Whilst he will be forever considered a maverick in his art, there are many who question his exploratory approach to new ideas. This is largely due to the way he came across as elitist with his esotericism and disregard for traditional form, holding a deep desire for the required alteration and progression of music’s place in history.

Then there is the part where he dreamt of coming from planet Sirius, where “everything is music, or the art of co-ordination and harmony of vibrations. . . . The art is very highly developed there, and every composition on Sirius is related to the rhythms of nature . . . the seasons, the rhythms of the stars.”

This esotericism was turned into a piece titled Sirius, which was an 8-channel composition for electronics, trumpet, soprano, bass clarinet and bass.

This composition sent Stockhausen running in the direction of music-theatre.

His next step after these new found cosmic revelations was to start on what would turn out to be a 29 hour, 7 cycle opera called Licht, which he described as an ‘eternal spirit’.

Legacy

The Beatles, David Bowie, Frank Zappa, The Grateful Dead, Björk and Kraftwerk are just a few of the biggest names in music’s history who site Karlheinz Stockhausen as an influence.

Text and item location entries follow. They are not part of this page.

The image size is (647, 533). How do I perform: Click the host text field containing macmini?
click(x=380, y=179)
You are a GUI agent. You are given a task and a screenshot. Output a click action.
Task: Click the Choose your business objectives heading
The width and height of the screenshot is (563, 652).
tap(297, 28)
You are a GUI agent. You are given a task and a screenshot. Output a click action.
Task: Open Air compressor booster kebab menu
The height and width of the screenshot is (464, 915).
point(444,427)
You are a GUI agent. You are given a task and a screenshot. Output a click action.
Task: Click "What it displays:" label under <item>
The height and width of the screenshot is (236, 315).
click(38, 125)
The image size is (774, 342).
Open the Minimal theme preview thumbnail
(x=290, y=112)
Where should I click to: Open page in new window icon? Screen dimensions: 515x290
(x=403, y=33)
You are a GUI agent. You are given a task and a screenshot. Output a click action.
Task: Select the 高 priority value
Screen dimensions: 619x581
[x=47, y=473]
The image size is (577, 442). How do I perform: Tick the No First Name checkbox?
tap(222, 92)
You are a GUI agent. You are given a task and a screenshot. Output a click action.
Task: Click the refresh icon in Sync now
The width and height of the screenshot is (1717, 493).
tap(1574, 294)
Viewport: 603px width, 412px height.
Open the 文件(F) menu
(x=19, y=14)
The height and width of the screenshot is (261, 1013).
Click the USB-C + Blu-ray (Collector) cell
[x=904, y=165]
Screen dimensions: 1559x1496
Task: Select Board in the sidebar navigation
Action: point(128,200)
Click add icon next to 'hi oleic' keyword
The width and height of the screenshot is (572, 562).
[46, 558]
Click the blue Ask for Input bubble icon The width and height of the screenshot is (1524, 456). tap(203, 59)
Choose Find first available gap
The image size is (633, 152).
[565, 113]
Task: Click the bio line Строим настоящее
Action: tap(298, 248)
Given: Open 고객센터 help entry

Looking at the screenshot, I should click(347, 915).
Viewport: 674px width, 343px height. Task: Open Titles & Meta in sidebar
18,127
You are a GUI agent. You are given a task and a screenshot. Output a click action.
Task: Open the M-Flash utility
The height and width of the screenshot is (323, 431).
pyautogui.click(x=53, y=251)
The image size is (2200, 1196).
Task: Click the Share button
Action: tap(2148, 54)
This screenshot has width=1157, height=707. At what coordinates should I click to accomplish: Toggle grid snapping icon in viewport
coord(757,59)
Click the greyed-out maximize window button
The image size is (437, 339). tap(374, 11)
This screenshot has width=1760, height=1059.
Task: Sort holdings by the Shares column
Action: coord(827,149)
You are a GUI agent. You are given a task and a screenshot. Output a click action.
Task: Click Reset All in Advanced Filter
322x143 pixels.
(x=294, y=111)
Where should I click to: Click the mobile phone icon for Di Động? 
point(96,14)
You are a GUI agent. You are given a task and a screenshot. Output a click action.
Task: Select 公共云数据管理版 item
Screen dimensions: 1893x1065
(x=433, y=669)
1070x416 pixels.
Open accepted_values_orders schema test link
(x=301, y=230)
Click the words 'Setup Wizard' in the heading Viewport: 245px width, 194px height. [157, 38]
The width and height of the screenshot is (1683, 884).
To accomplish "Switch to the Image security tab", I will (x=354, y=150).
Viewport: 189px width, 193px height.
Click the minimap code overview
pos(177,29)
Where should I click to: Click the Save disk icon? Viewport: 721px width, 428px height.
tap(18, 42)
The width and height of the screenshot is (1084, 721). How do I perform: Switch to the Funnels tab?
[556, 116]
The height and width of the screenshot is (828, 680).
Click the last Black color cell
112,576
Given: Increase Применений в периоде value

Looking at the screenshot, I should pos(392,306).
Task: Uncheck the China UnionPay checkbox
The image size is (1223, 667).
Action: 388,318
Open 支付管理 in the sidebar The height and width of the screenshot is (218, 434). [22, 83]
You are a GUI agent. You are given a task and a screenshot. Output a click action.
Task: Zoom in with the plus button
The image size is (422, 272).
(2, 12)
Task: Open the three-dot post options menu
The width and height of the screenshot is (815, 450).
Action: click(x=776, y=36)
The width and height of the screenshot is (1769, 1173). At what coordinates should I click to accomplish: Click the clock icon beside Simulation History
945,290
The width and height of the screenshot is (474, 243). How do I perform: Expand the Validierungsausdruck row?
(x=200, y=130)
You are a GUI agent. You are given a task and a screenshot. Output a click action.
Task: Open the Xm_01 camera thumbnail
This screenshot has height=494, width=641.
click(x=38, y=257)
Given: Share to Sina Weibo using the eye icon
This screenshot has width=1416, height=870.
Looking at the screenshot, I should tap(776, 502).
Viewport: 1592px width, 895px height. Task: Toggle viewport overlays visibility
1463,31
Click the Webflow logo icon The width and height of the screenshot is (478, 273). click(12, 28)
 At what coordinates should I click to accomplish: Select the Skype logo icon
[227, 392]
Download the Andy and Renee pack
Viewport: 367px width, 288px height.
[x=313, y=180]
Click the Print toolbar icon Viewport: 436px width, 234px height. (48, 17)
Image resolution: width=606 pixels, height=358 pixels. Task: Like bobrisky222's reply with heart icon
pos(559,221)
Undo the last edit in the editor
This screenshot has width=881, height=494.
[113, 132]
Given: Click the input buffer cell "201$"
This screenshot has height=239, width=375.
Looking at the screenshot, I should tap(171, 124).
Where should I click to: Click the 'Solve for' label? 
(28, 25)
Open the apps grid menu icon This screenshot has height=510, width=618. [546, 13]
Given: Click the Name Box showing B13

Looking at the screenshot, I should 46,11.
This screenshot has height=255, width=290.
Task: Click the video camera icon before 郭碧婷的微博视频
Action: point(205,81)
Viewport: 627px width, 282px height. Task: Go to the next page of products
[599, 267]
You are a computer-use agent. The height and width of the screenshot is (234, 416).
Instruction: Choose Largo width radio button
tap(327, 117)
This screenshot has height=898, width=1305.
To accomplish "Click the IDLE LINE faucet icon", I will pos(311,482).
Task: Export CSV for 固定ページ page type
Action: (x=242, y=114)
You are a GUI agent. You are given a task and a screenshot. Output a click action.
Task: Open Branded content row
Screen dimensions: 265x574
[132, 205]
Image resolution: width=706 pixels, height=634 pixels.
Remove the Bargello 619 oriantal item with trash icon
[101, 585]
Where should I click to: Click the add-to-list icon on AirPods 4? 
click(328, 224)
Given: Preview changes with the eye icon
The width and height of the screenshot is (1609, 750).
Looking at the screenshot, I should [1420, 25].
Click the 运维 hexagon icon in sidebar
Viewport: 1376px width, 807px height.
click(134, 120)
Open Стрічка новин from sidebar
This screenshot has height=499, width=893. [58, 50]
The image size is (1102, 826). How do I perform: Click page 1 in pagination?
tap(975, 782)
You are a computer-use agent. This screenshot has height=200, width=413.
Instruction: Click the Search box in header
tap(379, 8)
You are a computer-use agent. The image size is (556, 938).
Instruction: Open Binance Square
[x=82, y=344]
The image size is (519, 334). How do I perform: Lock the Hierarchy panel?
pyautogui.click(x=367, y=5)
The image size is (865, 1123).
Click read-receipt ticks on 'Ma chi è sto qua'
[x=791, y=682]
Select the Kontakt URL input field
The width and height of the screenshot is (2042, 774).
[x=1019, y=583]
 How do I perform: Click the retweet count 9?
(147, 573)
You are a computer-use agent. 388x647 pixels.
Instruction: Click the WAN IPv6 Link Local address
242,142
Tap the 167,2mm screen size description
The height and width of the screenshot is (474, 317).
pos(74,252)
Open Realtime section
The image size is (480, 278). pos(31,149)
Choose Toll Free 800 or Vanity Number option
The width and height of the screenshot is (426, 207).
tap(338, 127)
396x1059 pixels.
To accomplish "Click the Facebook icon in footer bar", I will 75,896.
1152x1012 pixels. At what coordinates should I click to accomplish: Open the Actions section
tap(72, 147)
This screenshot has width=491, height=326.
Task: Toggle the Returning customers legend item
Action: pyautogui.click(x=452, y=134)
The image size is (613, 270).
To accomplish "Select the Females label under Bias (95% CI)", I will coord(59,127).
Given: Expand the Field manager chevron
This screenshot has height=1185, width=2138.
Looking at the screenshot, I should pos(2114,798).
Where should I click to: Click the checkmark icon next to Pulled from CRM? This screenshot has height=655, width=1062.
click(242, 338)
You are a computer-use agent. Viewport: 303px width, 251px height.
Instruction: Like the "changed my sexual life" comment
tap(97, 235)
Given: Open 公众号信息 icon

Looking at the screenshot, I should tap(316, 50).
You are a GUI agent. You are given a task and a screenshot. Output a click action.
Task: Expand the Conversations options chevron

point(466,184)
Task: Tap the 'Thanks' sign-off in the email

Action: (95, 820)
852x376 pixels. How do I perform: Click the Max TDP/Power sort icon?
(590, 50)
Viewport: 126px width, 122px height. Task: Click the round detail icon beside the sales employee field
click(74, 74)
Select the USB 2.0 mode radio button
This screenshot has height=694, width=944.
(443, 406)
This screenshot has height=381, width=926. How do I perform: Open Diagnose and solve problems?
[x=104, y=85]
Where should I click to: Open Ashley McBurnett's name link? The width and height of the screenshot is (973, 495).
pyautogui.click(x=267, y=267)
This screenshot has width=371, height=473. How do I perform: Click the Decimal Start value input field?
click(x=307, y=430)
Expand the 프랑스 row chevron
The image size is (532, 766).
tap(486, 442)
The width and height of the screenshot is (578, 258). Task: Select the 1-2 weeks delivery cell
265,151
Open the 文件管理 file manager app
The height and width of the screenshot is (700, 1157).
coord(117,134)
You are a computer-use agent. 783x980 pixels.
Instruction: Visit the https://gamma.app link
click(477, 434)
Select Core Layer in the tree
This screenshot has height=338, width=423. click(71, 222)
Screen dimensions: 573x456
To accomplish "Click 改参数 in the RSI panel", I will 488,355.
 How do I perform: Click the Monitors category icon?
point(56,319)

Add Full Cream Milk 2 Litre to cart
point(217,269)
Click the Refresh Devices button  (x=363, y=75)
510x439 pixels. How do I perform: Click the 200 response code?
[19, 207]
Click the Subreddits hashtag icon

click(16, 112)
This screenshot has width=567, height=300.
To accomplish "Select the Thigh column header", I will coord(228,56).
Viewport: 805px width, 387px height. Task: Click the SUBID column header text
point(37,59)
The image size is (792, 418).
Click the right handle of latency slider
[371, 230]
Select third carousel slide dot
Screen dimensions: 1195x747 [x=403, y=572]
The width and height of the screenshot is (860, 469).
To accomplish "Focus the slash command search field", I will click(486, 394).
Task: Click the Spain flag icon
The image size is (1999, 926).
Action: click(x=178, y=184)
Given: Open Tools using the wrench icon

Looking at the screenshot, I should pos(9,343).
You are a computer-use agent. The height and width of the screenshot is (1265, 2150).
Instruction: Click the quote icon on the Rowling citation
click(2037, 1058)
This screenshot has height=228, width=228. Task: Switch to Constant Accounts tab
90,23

The BBC has awarded him the title of Papa Techno due to his transformative and exploratory approach to composing with electronics.

See Stockhausen featured in this close-up of The Beatles album artwork for Sgt. Peppers Lonely Hearts Club Band in the top row fifth from the left. 

Stockhausen’s approach to composition is closely aligned to the way an engineer approaches a mix: alongside raw musical materials, elements of space, dynamic and timbre play pivotal roles. Unlike the digitally controlled electronics that we take for granted in contemporary workflows, Stockhausen’s ‘mixing’ was analog and had to be controlled and manipulated in physical space, in real-time and was subject to chance. In this respect, perhaps it was his daring approach and commitment that made him an inspiration to such a broad spectrum of musicians.